Tuttavia, è legittimo chiedersi se questa nuova capacità non rischi di alterare profondamente gli equilibri del mondo della sicurezza.

I programmi di “bug bounty”, che ricompensano economicamente i ricercatori indipendenti che scoprono e segnalano vulnerabilità, potrebbero perdere di importanza se un’IA può fare lo stesso lavoro più in fretta e su una scala più vasta. Questo potrebbe avere conseguenze significative per la carriera di molti professionisti e per la sostenibilità di un modello che finora ha contribuito in modo importante a rendere il software più sicuro.

La domanda che aleggia è se l’automazione spinta all’estremo andrà a integrare il lavoro umano, come sostiene Google, o se finirà per sostituirlo in molte delle sue funzioni, concentrando ancora di più il potere e la conoscenza nelle mani di poche grandi aziende che possono permettersi di sviluppare e mantenere intelligenze artificiali così complesse.

Il tempo è il vero campo di battaglia

Insieme all’annuncio su Big Sleep, Google ne ha fatto un altro, meno appariscente ma forse altrettanto significativo. L’azienda ha introdotto una nuova politica di divulgazione per affrontare quello che definisce “upstream patch gap”, ovvero il divario temporale tra la correzione di una vulnerabilità e la sua effettiva distribuzione agli utenti finali.
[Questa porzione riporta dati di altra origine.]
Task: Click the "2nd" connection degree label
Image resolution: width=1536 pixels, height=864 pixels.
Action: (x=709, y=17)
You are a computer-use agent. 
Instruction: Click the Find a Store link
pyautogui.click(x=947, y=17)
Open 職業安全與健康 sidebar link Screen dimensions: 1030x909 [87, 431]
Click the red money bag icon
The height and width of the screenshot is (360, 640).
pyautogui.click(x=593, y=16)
È un problema sistemico e poco conosciuto al di fuori degli addetti ai lavori: quando viene scoperta una falla in una libreria software, gli sviluppatori la correggono. Tuttavia, le centinaia o migliaia di applicazioni che usano quella libreria devono a loro volta integrare la versione corretta e distribuire un aggiornamento.

Questo processo può richiedere settimane o mesi, lasciando per tutto quel tempo una finestra di vulnerabilità aperta, pur essendo la soluzione già nota.

La nuova politica di Google mira a ridurre questo ritardo, probabilmente esercitando pressione sui produttori di software affinché siano più rapidi nell’adottare le correzioni. Se da un lato l’obiettivo è lodevole e risponde a un’esigenza reale di sicurezza, dall’altro solleva dubbi sul ruolo che Google si sta ritagliando.

Un’azienda con la sua influenza, che detta le tempistiche per la correzione dei bug a un intero settore, sta di fatto agendo come un regolatore di fatto.

Affrontare il “patch gap” è fondamentale, ma la soluzione proposta da un singolo attore dominante potrebbe creare difficoltà a progetti più piccoli, specialmente nel mondo open source, che spesso si basa su volontari e non ha le risorse per rispettare scadenze imposte dall’esterno.

Mettendo insieme i due annunci, emerge un quadro più completo. Da una parte, Google sviluppa un’IA in grado di trovare bug a una velocità senza precedenti; dall’altra, introduce una politica per accelerare i tempi di correzione. Le due cose sono strettamente collegate: un’intelligenza artificiale che scopre falle in continuazione renderà il problema del “patch gap” ancora più pressante.

La mossa di Google sembra quindi essere un tentativo di governare l’intero ciclo di vita di una vulnerabilità, dalla scoperta alla correzione finale.

È un’assunzione di responsabilità che, però, è anche una profonda affermazione di potere.

L’era in cui la sicurezza era un’attività artigianale, quasi romantica, di pochi hacker geniali sembra avviarsi al termine. Al suo posto, si profila un futuro dominato da sistemi automatici su larga scala e gestito secondo le logiche e i tempi delle grandi corporazioni tecnologiche, con tutte le efficienze e le criticità che questo comporta.